Though he too almost starved, Goldblith, ever the scientist, studied the effects of malnutrition-related diseases including beri-beri and hypoproteinemia on those around him. His calculations on food and sanitation in POW camps were published in the Office of Naval Research Reports in 1947.

In one POW camp, he set up a method for calculating vitamin A deficiency by "measuring the ability of volunteers to see a fixed-intensity light source through successively thicker sheets of Japanese toilet tissue. Not a sophisticated test," he noted wryly. "But at least it got published in Science."

Goldblith was awarded two Bronze Stars and a Silver Star. In his autobiography, Goldblith credits his good luck, belief in God and others' kindness with keeping him alive.

Kenneth A. Smith, professor of chemical engineering and former vice president for research at MIT, recalled that Goldblith did more than remember other people's kindness; he repaid it loyally, remaining in lifelong contact with those who had helped him survive the war.

STUDENT, TEACHER, MENTOR

After the war, Goldblith resumed his studies at MIT in food technology, receiving the S.M. in 1947 and the Ph.D. in 1949. He was a professor of food science and technology from 1959-74.

He was a leader in research into domestic uses of microwave ovens and in freeze-drying, which was essential to the US space program. He was author or co-author of more than 250 articles in scientific journals and the editor or co-editor of six books in the field of food science and technology.

Goldblith's numerous awards and honors included the Distinguished Food Scientist Award, and he served on several committees of the National Academy of Science's National Research Council.

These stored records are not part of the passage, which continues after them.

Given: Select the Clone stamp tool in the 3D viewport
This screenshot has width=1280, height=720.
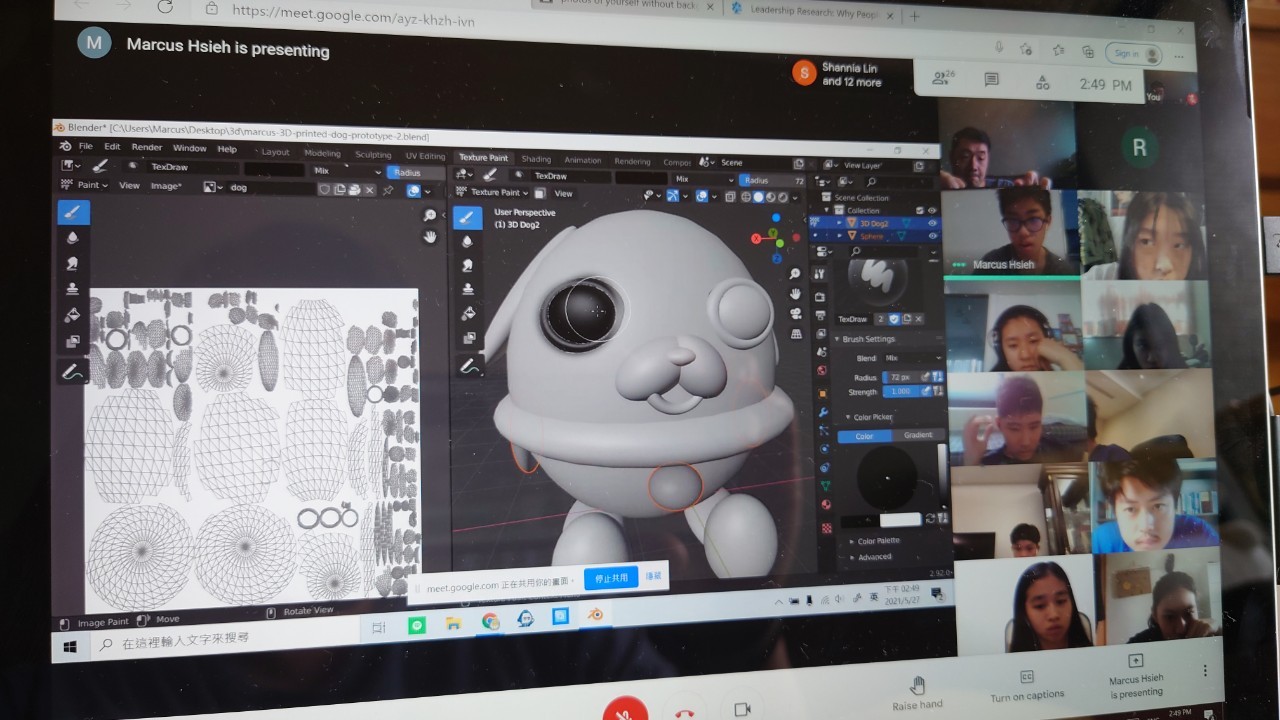Looking at the screenshot, I should (467, 290).
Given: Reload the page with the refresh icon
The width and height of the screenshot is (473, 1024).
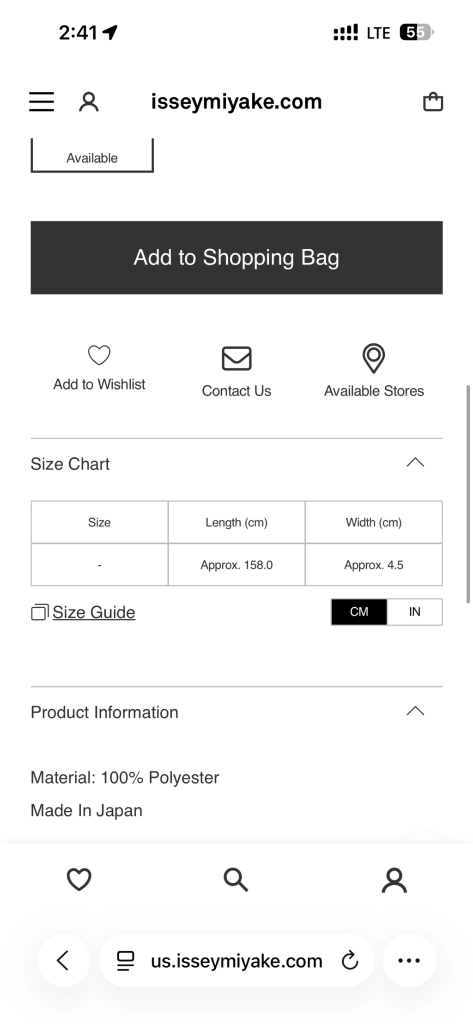Looking at the screenshot, I should click(x=350, y=961).
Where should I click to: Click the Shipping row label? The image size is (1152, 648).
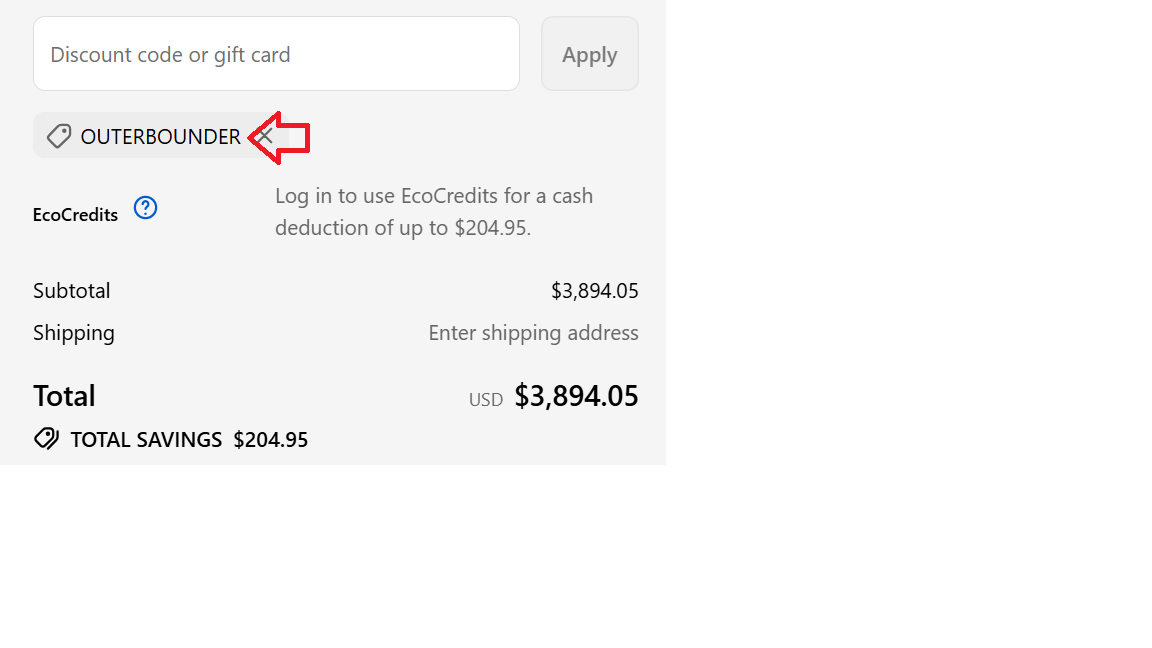(74, 332)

But it was Goldblith's experience of the unique relationship between teacher and student that forever changed his own life and life at MIT. His relationship with Yaichi Ayukawa of Japan, his first graduate student, released the Bataan survivor turned professor from the past.

Goldblith and Ayukawa became lifelong friends. Together, they worked to open the MIT Japan Office in 1976 and later collaborated in business.

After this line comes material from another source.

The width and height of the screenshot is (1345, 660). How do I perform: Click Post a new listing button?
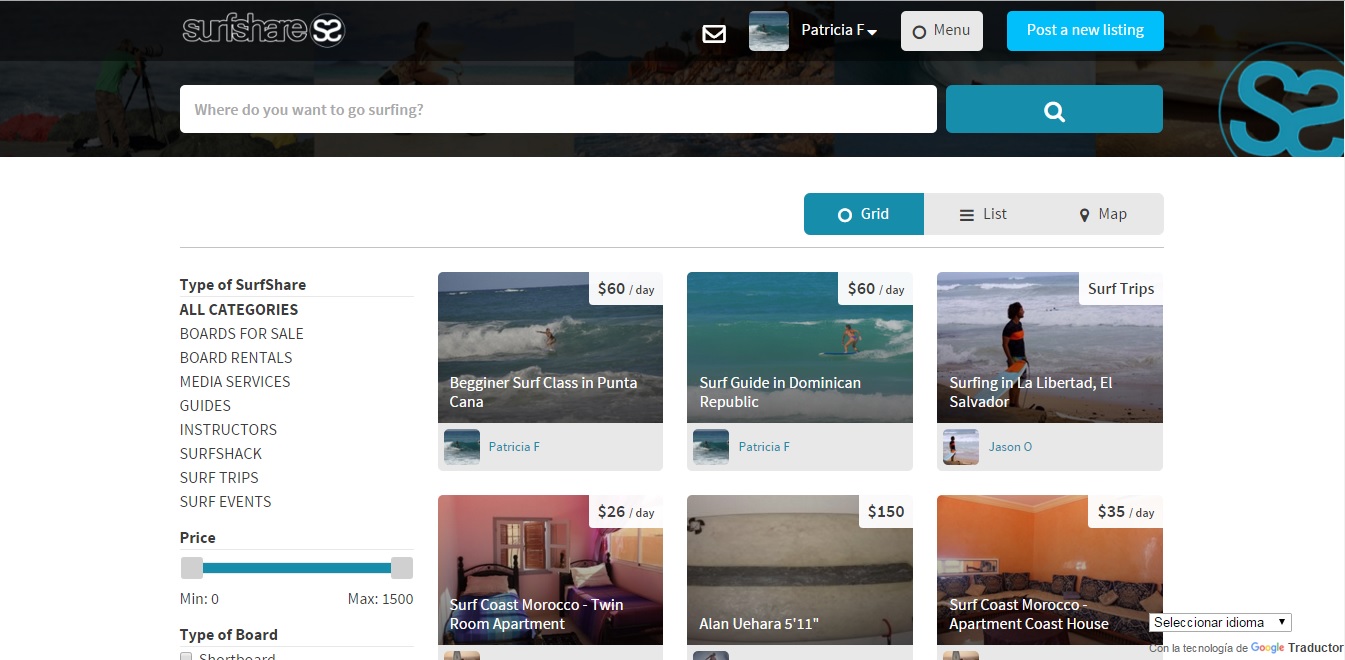(1085, 31)
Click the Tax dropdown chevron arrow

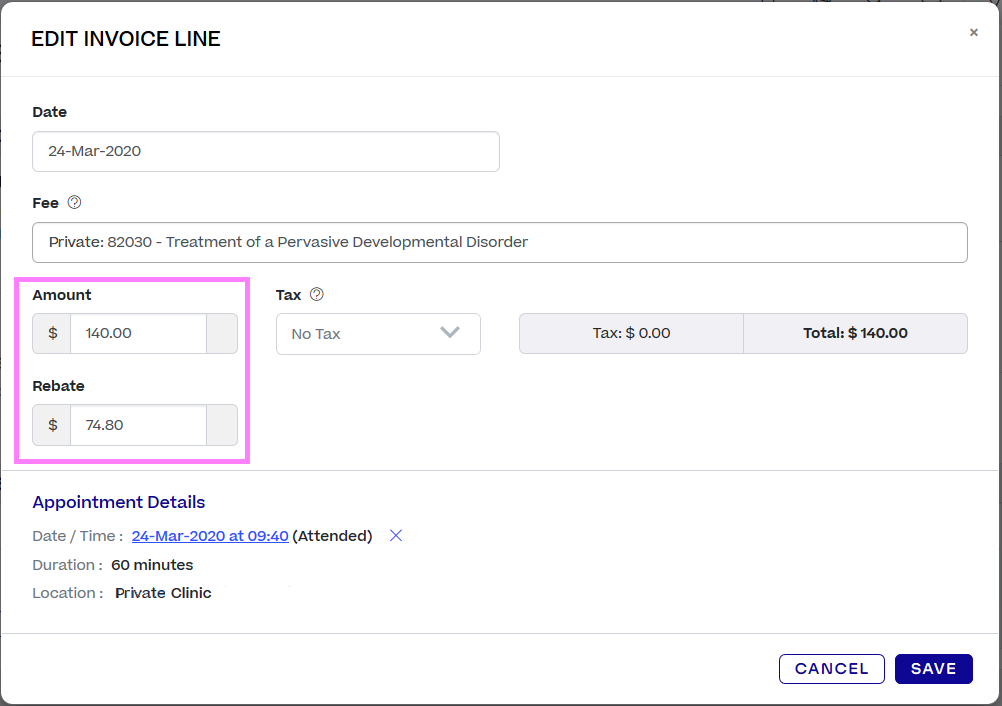450,333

On his attitude toward Japan, Goldblith wrote, "It's not so much a matter of forgiveness. It's whether you look to the past or you look to the future. The difference is, if you look to the past, it's hate, and that brings on war. If you look to the future, it's love, and that brings on peace."

AMBASSADOR FOR US, MIT

"Sam's loyalty to MIT was boundless," Gray said, noting Goldblith's role as director in revitalizing and expanding the Industrial Liaison Program. As vice president for resource development under Gray (1978-86), "he was instrumental in planning the 'Campaign for the Future' and in strengthening the fund-raising capacity of the Institute."

In 1984, to recognize his contribution to the advancement of food science and promotion of friendly relations between America and Japan, Goldblith received the Second Class of the Order of the Sacred Treasure from the Emperor of Japan. He is only the second non-Japanese person to receive the honor.

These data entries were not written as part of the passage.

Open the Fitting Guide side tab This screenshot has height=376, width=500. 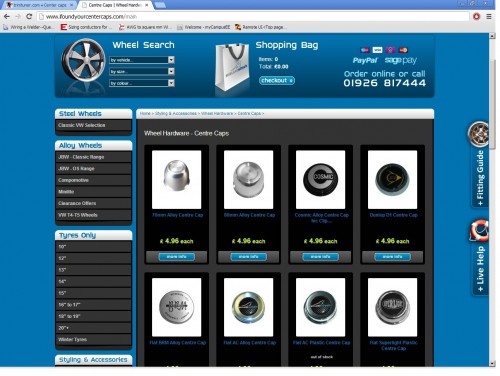(479, 164)
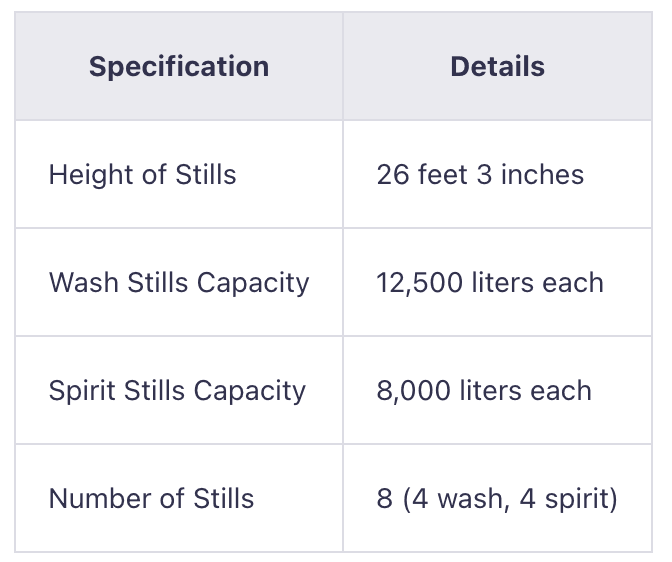This screenshot has height=562, width=672.
Task: Click the Details column header
Action: [497, 67]
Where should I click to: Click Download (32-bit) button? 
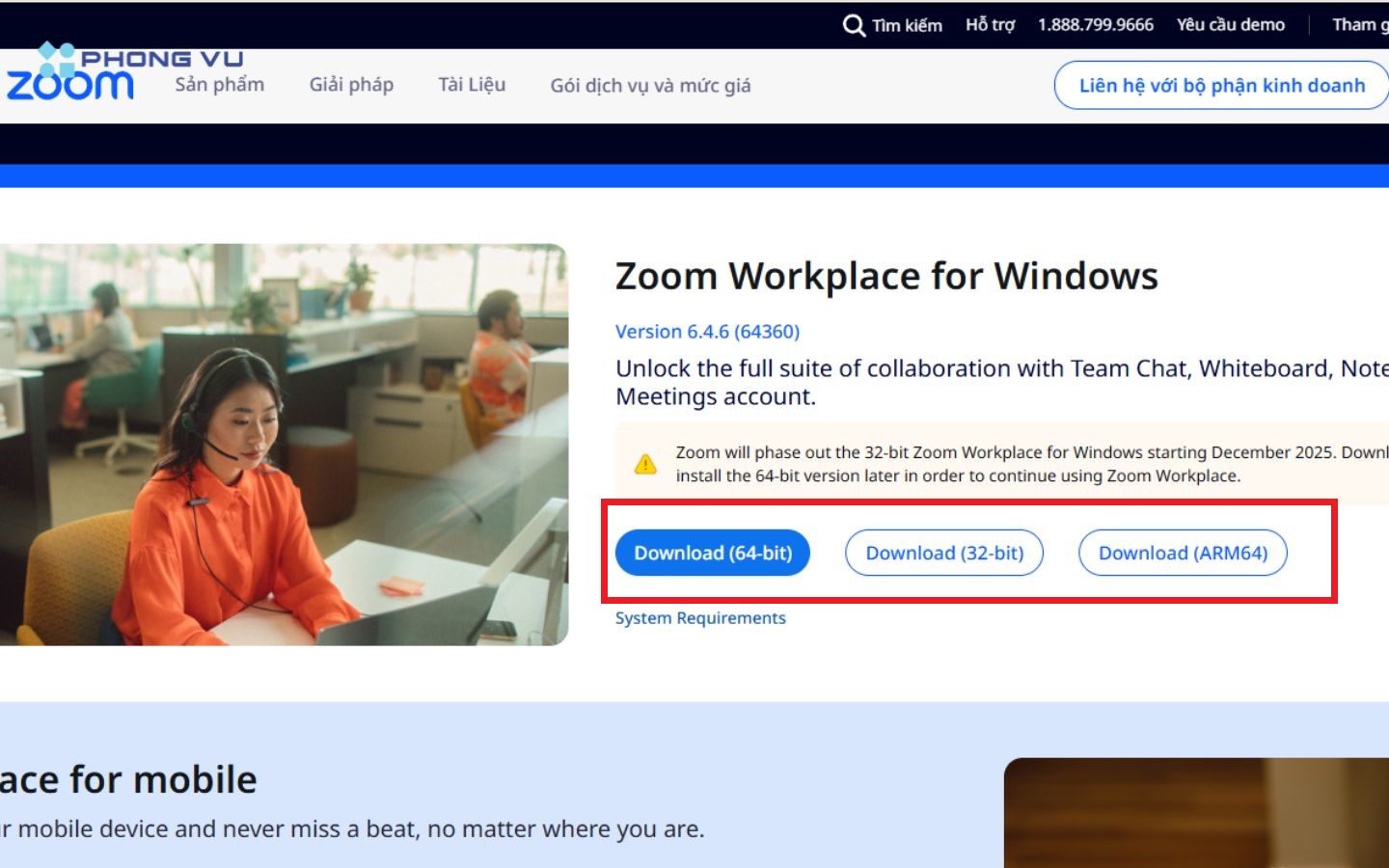click(944, 553)
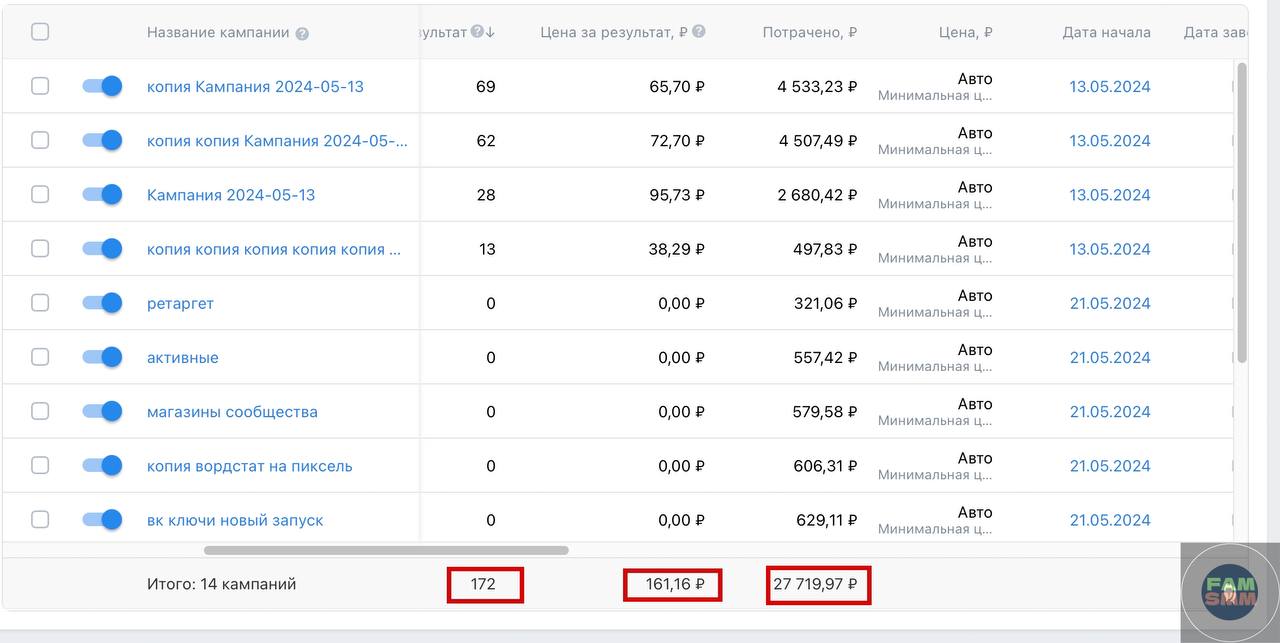Tick the select-all checkbox in table header

point(40,32)
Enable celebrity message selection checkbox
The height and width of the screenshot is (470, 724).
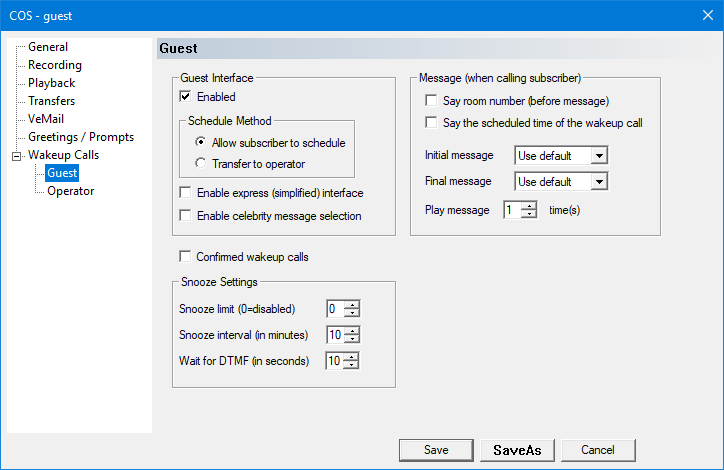coord(185,215)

The Samuel A. Goldblith Career Development Chair was established in 1993 and partially funded by Ayukawa's family. The first holder of the chair was Professor Peter Dedon; it is currently held by James L. Sherley, assistant professor in the Division of Bioengineering and Environmental Health.

In summarizing his life, Goldblith wrote, "I loved my wife, my family, my country, my religion and my school (MIT), which I tried to serve faithfully. I served my country in war and peace by building bridges of understanding with Japan. I was a scientist who understood business. I was lucky to become a vice president of MIT. I hope that I did not disgrace my family in the job!"

In his eulogy, Rabbi Thomas M. Alpert of Temple Tifereth Israel in Malden said, "There is a name in Hebrew for a person who has no time for hate. He is called a tzaddik, a righteous one. That was Sam Goldblith."

Goldblith is survived by a daughter and son-in-law, Judith and Richard Clark of Melrose; a son, Jonathan of Frederick, Md., and two granddaughters, Sarah Clark and Rachel Happel. His wife, the former Diana Greenberg, died in 1990. He was also the father of the late Errol D. Goldblith.

A version of this article appeared in MIT Tech Talk on January 9, 2002.